When I am in full health, and have gotten enough sleep, I LOVE my time with children. But when I don’t get enough sleep, or I have a headache, or a cold, or medicine is making me groggy, the amount of energy it takes to care for children just seems beyond my capabilities. And yet there they are, as rambunctious as ever.
Take Care of Faith Collins Day
On days when I feel wiped out, I implement “Take Care of Faith Collins” days. I lower the lights. I pull the curtains. When the children come in, I tell them in a soft voice, “Today’s gong to be a quiet day. Today will be a day when YOU take care of ME!” I lie down on the couch, or in the cozy corner that’s loaded with lambskins and cushions. The children bring over blankets and silks and ‘tuck me in.’ They bring over the dollies and tuck them in with me. They bring over books, and we take turns where they read one to me, then I’ll read one to them. We play the kinderharp. We brush hair and give lavender foot-baths. We drink warm chamomile tea. Take Care of Faith Collins days are days for snuggling, and they are sweet and soft. I talk more softly, more slowly than usual. Things I normally do myself, I ask the children to do for me, and they love to rise to the occasion.
When I first started implementing these days, it was when I had a migraine, or a close relative was seriously ill. It seemed that the children could sense that I really needed some quiet space, and extra care. Even the littlest ones were more quiet than usual. But then I thought, Why not have these days a little more often? The children are clearly capable of doing it when it’s needed, and they seem to benefit from it as much as I do. So I started having these “quiet days” more often. If it was a really rainy day, we’d turn it into a quiet day. If we had a cold snap and we hadn’t been able to play outside in five days, we’d have a quiet day. If four parents said their kids were grumpy or sleep deprived at drop-off, we’d have a quiet day. I’d try to do them often enough that the children would remember them, but infrequently enough that they remained unusual and special. About once a month seemed good.
The reality is that these days still take quite a lot of energy on my part. I can’t just “check out” and let the kids run things themselves; that tends to result in chaos. Instead, I have to use my energy to create this cozy, intimate atmosphere. If a child forgets and becomes loud, I’ll remind them that “today is a quiet day,” and if they can’t tone it down, I’ll say, “if you need to be loud, I’d like you to do it in the other room. Today is a day where I need quiet around me.” Because these days are so snuggly and so special, most children would rather tone it down than be left out of the special atmosphere.
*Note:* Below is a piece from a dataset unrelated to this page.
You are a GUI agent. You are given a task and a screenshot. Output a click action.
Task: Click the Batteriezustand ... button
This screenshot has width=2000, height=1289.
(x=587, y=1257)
But even though they still take energy (I’m still running the show, I’m just running a different show from normal), I find it to be restful and rejuvenating, and the children do, too. Those who need extra cuddling get as many cuddles as they need, and those who wish they were a little bigger get the chance to stand tall and really help on a whole new level. And I get to spend significant chunks of time in a semi-horizontal position, drinking tea and having children love all over me.